One of my pet peeves is gloves in a commercial kitchen. In theory, they’re a good idea. In practice, they’re dangerous, IMO. The problem is that when you wear gloves in a commercial kitchen, you start to think that you’re wearing gloves to keep your hands clean. After all, that’s their purpose just about everywhere else you might wear gloves (outside a medical facility).

I used to patronize a well-known and very popular bakery/cafe on a nearly daily basis for years. It was across the street from my office, and a group of us would take our coffee breaks there. One day I noticed an employee take a tub of some kind of spread - garlic, maybe - out of the fridge and put it in the microwave to warm it up. The process would take a couple of minutes, and he would periodically stop the microwave, pull the tub out, stick his gloved finger in to test the temperature, and then either put it back in the microwave or carry it off to his prep station.
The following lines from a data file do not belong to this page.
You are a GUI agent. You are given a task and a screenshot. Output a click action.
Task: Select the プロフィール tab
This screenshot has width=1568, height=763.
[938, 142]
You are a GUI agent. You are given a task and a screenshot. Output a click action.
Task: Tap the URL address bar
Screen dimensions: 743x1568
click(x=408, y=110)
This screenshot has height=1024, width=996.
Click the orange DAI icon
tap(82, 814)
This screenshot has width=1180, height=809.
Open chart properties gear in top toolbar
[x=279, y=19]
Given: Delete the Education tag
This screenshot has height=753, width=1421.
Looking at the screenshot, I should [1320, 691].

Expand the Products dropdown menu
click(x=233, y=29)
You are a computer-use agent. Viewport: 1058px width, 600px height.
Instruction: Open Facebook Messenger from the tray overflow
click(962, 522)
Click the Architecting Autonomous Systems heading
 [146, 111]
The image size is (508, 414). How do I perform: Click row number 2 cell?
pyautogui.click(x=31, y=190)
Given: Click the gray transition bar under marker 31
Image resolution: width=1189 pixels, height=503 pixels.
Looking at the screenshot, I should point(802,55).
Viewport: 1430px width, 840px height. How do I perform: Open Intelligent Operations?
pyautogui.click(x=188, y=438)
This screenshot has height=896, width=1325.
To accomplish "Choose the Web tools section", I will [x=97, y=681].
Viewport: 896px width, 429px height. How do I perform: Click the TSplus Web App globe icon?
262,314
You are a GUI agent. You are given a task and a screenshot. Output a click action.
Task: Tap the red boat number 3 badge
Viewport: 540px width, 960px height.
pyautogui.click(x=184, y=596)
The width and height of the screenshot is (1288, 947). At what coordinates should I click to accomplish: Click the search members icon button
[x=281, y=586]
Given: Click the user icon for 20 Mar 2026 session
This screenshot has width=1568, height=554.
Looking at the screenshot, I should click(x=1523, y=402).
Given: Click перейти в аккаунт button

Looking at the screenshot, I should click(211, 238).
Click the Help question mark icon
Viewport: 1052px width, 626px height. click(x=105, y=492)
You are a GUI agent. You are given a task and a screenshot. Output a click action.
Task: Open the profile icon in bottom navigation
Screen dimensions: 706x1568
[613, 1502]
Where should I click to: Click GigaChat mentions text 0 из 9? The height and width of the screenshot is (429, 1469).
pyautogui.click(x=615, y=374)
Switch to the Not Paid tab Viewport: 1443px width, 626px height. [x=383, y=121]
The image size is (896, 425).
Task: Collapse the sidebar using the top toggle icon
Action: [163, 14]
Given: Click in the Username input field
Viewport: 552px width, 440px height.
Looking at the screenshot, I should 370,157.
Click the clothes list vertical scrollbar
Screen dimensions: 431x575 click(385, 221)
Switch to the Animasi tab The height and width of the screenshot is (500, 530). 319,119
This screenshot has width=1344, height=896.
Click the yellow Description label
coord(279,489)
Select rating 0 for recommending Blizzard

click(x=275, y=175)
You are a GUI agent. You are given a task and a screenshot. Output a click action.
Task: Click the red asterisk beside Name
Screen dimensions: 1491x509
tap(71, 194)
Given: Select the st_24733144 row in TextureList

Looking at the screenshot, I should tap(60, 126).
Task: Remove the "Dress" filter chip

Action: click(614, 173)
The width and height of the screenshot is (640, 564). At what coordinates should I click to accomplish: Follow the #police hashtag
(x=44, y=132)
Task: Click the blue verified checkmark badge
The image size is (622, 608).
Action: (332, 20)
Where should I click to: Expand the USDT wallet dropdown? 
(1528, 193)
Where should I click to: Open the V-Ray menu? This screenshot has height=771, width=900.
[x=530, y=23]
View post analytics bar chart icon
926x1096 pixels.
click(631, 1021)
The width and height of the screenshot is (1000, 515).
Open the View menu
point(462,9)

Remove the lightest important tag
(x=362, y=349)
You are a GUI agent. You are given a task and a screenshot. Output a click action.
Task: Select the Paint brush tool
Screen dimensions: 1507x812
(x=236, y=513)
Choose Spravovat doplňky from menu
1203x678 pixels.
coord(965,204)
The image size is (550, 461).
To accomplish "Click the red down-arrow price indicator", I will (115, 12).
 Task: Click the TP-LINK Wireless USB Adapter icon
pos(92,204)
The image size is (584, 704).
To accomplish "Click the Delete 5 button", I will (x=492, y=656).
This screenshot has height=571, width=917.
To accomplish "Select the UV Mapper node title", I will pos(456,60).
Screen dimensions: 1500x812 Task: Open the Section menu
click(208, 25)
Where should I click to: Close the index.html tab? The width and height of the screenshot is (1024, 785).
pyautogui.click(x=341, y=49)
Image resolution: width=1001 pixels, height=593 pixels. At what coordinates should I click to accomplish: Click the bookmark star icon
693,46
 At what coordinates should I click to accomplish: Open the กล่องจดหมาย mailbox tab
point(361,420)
So far, no problem, right? Except that while the tub was in the microwave, he would pick up a newspaper with the same gloved hand, or rub his gloved hand on the back of a chair adjacent to the microwave, or fidget/hit the swivel top of the trash can lid that was next to that chair with his gloved hand. Clearly, he did not understand why he was wearing gloves. He may have even been proud that he only had to wear one pair of gloves for the entire shift.

It’s my belief that gloves in a commercial kitchen give the wearer a false sense of security. A better and safer strategy would be to ban gloves for food prep and drill into the food handlers that they have to wash their hands ALL THE FREAKIN’ TIME, constantly throughout their shifts, whether or not they think they need to.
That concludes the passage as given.